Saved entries
####################

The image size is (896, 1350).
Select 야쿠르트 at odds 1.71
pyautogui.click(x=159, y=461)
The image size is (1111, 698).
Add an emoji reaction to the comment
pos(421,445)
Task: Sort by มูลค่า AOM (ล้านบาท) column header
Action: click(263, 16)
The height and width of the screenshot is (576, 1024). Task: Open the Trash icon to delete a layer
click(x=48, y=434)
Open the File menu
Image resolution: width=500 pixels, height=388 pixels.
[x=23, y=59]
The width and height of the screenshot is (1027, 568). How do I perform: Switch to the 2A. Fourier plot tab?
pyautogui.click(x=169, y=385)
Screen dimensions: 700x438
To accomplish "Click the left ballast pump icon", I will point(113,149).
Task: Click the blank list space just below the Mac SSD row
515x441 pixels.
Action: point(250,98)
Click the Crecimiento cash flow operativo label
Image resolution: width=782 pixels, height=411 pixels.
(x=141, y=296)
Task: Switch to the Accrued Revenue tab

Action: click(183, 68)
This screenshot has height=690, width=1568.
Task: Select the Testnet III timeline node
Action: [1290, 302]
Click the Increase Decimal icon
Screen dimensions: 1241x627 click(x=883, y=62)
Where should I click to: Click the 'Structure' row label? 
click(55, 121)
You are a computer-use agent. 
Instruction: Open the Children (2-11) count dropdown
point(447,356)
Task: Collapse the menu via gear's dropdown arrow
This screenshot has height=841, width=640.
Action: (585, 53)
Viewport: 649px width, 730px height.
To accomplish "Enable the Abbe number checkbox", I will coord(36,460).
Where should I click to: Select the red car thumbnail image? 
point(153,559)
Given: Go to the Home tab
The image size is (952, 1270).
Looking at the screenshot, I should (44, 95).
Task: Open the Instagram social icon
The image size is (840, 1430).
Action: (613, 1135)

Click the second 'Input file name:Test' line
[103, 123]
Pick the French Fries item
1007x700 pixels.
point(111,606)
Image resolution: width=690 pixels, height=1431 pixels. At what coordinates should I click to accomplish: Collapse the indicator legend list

####################

- [HOW TO COMPLETE THIS TASK]:
The answer to this exercise is one number: how many lines of the records above contain the string "list".

- [WRITTEN RESPONSE]:
2